Впрочем, Пруст не только портретист, прежде всего он антрополог и энтомолог. «Ни один автор не был в одно и то же время столь жесток и столь снисходителен к своим персонажам, – говорил его друг Жак Порель. – Он их выворачивает и перелицовывает, как заячью шкурку, но сперва он страстно влюбляется, и лишь затем они внезапно преображаются под его пером в исчадия ада. Они словно выпестованы своим почитателем»[13]. Пруст охвачен охотничьим азартом. И всё это ощутимо пульсирует и вибрирует в его романе. Иначе он вышел бы из моды и безнадежно устарел, этот художник, верный своему окружению, тому самому окружению, от которого мы, по правде говоря, уже отдалились на много световых лет…
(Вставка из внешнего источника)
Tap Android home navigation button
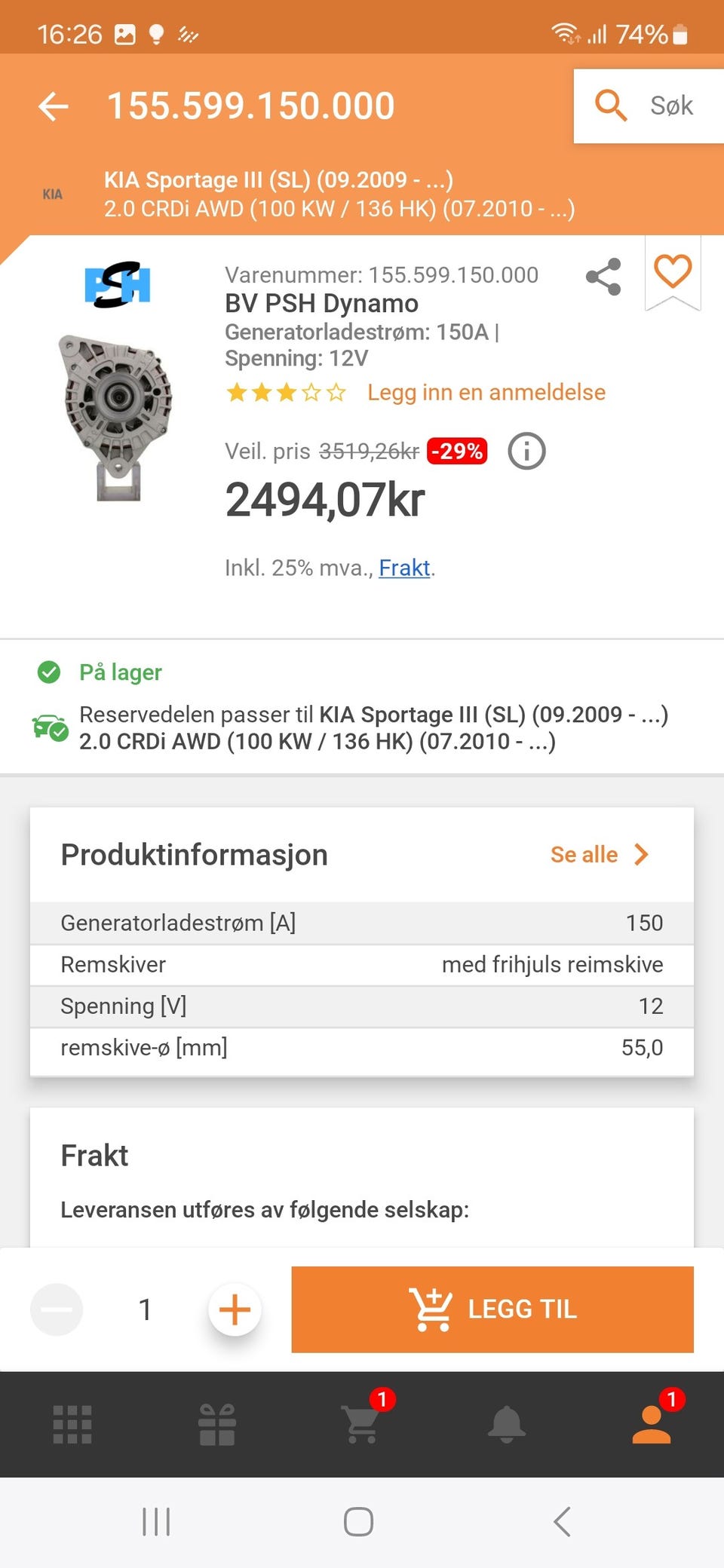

Общество, которое он описывает, очень замкнуто. Это общество пережитков, оно ностальгирует по Второй империи, сожалеет о ее привилегиях и пытается ей подражать. Это реалистическая декорация мира волшебных сказок, родственная эстетике фильмов Федерико Феллини. У Пруста есть та же чрезмерность и та же чуткость. Да, ему интересны герцогини, графини, бароны, но не менее интересны слуги, лакеи, консьержи. Он жаждет быть одновременно повсюду.
Судя по тому, что рассказывали о нем близкие, что прежде всего бросалось в глаза, Пруст был большим шутником. Он обожал розыгрыши. Он был непревзойденным имитатором. Читая на публике страницу из своего нового произведения, он прыскал со смеху. Именно потому, что Пруст не принимал себя всерьез, он был так прозорлив, когда смотрел на окружающих.
Пруст не только сноб, он всегда был очень чувствителен и сосредоточен на внутренних переживаниях. В
Невероятно проницательный взгляд на мир, зачарованная сосредоточенность на прихотях и причудах людей – вот источники его умения всматриваться в себя и размышлять о себе. Поэтому то, что он сумел написать о любви, дружбе, желании, ревности, о потере и памяти, и сегодня кажется нам поразительно глубоким и современным.
Пруст, казалось бы, «светский» писатель – но «свет», описанный им, настолько многообразен и бесконечно многолик, что спустя долгое время мы, читатели, узнаем под масками, которые он изобразил, самих себя.